Novas bandeiras e serviços inéditos no país: decisão de trazer a rede Adagio, como a de
São Francisco (EUA), revela que a Accor não quer apenas a hospedagem de curto período.
As outras bandeiras, Sofitel, Pullman, Novotel e Mercure, serão reforçadas nos principais centros econômicos do País. Trata-se de uma tarefa urgentíssima: afinal, nos últimos anos, a Accor tem tentado, infrutiferamente, ampliar sua presença nas grandes metrópoles. Tanto a cidade de São Paulo, com 41 mil leitos – muito próxima do estrangulamento da capacidade em razão de quase cinco anos sem a ampliação da rede hoteleira –, como o Rio de Janeiro, com apenas 25 mil leitos, precisariam ter, no mínimo, um número 50% maior que o atual para dar conta da demanda já existente. “As maiores cidades brasileiras são grandes preocupações nossas”, afirma Bonadona. “O elevado custo de terrenos e aquisições de prédios dificulta os investimentos, mas já estamos com planos para retomar, com força, o desenvolvimento hoteleiro em São Paulo.”
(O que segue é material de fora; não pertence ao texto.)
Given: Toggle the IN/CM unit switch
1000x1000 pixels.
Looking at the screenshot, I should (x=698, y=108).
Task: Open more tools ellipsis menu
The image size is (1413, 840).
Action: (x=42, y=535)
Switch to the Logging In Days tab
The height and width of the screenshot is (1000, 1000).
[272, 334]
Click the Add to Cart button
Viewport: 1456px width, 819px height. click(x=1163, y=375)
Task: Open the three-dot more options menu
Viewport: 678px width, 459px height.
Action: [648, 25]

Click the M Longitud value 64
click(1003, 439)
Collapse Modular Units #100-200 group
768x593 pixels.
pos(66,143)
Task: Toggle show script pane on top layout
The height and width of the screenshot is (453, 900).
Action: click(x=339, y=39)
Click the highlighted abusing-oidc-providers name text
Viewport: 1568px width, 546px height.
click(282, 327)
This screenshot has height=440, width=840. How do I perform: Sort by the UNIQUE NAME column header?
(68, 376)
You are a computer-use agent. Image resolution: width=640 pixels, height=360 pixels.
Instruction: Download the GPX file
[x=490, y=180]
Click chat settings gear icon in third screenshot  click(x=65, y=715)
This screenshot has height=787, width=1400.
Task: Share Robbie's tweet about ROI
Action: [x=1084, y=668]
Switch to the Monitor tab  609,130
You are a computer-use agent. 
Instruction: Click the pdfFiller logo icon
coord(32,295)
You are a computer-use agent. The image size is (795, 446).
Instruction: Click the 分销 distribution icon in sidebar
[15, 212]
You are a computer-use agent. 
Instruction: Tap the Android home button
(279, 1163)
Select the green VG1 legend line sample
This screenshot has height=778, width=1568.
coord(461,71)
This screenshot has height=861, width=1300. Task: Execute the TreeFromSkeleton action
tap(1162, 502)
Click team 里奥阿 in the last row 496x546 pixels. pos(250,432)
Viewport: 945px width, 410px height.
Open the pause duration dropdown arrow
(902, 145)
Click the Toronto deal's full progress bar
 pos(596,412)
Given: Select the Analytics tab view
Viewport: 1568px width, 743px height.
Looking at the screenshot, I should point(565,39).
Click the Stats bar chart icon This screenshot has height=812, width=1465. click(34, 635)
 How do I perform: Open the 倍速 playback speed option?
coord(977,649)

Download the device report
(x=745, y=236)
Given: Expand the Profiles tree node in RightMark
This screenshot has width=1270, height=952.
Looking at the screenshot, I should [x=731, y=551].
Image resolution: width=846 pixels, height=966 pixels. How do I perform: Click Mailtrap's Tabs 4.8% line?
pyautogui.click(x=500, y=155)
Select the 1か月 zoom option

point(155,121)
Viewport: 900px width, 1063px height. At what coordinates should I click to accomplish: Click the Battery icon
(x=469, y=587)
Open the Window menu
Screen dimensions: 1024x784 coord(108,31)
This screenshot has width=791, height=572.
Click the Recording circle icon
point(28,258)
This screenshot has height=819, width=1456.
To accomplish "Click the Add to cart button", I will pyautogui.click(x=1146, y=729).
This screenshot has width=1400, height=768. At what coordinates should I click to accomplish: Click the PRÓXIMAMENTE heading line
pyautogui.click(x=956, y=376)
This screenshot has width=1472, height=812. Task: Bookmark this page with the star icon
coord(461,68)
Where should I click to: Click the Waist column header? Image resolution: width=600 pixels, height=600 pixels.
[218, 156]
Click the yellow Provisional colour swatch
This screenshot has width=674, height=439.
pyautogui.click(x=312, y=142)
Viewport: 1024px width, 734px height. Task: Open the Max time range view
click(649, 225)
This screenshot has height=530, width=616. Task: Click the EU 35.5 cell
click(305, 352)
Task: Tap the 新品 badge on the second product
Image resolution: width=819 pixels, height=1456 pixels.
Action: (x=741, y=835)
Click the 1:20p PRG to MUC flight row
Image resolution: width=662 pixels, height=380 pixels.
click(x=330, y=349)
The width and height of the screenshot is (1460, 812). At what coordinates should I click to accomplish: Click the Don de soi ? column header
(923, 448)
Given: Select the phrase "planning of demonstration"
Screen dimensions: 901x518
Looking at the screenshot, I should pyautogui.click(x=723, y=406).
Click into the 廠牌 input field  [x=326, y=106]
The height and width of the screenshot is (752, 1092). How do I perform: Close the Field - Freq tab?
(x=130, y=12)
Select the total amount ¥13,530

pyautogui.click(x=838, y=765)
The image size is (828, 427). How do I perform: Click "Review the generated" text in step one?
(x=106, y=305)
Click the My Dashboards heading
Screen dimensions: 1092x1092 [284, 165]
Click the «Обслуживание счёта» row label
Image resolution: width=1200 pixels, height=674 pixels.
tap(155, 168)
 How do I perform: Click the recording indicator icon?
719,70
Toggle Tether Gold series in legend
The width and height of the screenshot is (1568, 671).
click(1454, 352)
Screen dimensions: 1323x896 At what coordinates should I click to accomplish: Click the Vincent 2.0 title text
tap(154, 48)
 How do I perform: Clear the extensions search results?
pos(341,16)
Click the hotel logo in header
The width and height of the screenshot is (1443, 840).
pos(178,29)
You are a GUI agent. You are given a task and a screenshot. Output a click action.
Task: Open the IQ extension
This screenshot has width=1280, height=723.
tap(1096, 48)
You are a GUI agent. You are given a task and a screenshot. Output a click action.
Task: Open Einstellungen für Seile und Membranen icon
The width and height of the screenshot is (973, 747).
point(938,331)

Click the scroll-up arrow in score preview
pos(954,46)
Há quatro anos sem abrir novas unidades na capital paulista (a última foi o Ibis Morumbi, em 2008), a Accor acabou de anunciar a construção do Adagio São Paulo Barra Funda, que será entregue em 2015. A ofensiva da Accor está em sintonia com os esforços de outras redes hoteleiras internacionais. Segundo a BSH Travel Research, divisão estatística da BSH International, empresa especializada no setor, há R$ 7,3 bilhões em investimentos anunciados até o fim de 2014, para abertura de 198 hotéis. Para Bonadona, esse número, que deve se multiplicar nos próximos anos, reforça a convicção de que o grupo francês está no rumo certo. “Daremos o maior salto em nossa história no País porque estamos enxergando as oportunidades, mas também porque sabemos que toda a indústria hoteleira também enxerga o mesmo que nós”, afirma. “Pode apostar, a Accor vem com tudo.”